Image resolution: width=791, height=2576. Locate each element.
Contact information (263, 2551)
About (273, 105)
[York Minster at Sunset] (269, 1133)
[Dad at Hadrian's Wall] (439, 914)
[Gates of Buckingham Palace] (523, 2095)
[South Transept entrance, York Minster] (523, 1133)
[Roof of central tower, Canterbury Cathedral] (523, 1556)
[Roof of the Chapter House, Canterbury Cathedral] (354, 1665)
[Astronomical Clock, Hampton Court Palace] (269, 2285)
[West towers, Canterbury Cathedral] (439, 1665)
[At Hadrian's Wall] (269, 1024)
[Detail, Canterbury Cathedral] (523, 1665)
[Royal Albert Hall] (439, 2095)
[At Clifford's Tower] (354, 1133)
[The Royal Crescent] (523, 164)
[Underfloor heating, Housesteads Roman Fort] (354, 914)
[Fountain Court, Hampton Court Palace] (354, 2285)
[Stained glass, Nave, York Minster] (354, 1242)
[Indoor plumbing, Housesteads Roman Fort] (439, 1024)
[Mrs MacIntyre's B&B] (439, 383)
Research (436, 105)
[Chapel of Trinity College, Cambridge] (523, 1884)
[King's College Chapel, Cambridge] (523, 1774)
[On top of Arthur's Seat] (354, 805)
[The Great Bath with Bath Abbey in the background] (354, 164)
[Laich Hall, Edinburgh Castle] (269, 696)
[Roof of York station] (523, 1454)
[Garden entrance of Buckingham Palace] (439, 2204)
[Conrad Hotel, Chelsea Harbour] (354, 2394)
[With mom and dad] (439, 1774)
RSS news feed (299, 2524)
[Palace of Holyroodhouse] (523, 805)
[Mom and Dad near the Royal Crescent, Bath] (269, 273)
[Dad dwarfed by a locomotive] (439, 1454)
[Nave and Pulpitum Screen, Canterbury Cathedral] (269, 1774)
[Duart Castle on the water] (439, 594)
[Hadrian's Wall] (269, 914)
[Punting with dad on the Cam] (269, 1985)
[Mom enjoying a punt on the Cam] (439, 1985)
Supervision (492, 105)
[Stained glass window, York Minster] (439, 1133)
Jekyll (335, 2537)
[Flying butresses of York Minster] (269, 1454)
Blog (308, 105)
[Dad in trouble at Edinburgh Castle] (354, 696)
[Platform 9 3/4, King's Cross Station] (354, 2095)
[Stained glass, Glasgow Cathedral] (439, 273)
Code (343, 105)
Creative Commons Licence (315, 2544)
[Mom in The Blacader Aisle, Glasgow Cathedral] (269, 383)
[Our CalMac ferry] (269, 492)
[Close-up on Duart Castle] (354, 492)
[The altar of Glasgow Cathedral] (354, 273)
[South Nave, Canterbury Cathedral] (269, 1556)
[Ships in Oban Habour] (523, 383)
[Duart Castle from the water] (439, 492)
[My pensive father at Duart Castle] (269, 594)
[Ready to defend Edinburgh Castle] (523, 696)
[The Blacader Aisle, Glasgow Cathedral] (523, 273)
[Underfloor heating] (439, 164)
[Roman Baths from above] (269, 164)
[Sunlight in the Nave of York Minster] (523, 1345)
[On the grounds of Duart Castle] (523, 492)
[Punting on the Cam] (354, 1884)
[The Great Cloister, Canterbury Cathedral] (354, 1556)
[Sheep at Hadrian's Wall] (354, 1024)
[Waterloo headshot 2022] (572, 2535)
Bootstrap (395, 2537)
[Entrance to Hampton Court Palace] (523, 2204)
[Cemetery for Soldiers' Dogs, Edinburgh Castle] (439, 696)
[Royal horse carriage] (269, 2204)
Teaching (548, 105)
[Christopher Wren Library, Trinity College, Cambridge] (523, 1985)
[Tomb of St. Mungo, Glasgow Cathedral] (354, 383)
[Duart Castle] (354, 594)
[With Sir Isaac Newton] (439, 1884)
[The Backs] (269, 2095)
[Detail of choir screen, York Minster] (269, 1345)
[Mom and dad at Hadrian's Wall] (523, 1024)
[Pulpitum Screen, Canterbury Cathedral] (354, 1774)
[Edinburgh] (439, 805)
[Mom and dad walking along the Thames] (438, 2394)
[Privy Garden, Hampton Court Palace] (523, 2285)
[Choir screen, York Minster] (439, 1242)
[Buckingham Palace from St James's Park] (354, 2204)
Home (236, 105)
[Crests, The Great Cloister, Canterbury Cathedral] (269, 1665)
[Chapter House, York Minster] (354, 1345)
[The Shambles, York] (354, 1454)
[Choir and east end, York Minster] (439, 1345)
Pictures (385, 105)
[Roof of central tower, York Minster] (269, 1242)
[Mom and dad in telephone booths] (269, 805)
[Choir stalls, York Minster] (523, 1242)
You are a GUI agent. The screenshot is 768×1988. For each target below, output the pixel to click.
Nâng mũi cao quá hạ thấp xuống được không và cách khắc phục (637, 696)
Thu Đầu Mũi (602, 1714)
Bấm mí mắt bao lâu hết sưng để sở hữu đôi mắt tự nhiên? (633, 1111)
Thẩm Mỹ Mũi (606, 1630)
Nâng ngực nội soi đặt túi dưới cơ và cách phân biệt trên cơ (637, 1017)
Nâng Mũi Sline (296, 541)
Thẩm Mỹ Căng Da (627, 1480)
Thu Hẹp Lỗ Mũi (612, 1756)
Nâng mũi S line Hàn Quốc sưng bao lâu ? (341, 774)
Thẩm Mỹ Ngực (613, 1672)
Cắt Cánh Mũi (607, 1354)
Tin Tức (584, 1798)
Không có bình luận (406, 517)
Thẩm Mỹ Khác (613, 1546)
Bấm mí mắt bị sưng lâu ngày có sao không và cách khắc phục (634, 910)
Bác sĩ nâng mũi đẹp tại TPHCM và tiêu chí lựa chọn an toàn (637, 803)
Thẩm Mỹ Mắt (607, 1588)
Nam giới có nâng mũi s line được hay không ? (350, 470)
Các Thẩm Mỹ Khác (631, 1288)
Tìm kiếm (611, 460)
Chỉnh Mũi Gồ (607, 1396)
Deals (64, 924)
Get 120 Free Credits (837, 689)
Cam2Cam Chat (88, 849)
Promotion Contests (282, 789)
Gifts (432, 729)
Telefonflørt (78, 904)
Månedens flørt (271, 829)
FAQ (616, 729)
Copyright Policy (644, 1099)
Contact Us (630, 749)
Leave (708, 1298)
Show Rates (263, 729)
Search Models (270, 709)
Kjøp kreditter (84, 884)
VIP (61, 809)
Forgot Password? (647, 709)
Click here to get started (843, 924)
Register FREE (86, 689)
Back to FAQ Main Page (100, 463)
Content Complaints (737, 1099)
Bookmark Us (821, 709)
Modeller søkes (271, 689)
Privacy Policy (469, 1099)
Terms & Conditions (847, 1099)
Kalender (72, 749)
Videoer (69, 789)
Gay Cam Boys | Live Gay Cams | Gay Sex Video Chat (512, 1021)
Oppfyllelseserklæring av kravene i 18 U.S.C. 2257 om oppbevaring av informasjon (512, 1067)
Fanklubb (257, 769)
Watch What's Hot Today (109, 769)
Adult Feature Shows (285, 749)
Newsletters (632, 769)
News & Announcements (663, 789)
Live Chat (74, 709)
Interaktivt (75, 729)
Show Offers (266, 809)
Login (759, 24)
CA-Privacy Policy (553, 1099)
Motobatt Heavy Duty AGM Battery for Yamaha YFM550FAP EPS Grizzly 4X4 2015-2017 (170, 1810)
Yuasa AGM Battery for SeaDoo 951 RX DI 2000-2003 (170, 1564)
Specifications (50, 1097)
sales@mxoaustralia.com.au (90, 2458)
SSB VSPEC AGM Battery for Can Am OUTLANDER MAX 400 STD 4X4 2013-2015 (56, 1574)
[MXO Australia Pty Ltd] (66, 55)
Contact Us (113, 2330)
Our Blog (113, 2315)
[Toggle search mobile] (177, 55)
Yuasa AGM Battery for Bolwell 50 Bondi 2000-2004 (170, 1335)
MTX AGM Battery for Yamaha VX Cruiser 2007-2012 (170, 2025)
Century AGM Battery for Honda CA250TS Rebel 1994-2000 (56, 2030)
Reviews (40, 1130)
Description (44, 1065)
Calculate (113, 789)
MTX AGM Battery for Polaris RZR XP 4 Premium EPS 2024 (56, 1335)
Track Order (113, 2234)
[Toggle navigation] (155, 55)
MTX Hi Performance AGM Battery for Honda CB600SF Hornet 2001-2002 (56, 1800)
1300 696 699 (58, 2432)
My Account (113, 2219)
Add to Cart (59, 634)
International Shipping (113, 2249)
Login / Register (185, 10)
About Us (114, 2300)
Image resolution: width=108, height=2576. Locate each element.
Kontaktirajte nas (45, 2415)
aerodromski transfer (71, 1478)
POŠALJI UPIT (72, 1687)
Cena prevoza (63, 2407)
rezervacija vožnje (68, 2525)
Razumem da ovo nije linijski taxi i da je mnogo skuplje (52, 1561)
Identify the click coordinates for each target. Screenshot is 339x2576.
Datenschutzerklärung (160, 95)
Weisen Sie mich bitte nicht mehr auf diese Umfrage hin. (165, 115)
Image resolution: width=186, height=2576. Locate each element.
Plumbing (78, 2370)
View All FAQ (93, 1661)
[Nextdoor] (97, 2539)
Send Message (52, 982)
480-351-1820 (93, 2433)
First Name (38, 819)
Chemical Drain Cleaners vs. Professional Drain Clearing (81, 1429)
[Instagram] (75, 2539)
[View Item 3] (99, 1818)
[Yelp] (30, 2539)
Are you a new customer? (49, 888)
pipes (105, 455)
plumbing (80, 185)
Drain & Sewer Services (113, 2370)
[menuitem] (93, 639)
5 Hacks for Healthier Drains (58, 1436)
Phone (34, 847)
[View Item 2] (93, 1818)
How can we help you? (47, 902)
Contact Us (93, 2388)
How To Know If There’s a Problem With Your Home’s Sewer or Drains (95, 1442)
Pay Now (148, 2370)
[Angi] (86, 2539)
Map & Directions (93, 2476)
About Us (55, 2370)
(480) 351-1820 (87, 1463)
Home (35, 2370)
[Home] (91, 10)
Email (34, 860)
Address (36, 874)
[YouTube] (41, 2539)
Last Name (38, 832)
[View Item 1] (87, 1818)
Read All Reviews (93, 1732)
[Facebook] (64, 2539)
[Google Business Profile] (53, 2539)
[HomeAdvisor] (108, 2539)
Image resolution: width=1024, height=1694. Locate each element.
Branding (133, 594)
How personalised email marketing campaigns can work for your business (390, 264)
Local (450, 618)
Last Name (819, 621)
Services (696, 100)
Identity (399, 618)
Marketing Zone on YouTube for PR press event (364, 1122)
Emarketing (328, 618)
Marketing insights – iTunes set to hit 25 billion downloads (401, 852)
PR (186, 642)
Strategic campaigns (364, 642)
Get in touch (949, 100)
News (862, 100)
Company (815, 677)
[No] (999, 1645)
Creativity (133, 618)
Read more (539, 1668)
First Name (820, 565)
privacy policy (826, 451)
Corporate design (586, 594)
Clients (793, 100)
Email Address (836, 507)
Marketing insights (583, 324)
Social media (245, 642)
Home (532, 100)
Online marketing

* * * * * * * * *

## PROBLEM
Show a copy of each line from the records above in which the string "College" occurs.

## SOLUTION TO THIS PROBLEM
[Chapel of Trinity College, Cambridge] (523, 1884)
[King's College Chapel, Cambridge] (523, 1774)
[Christopher Wren Library, Trinity College, Cambridge] (523, 1985)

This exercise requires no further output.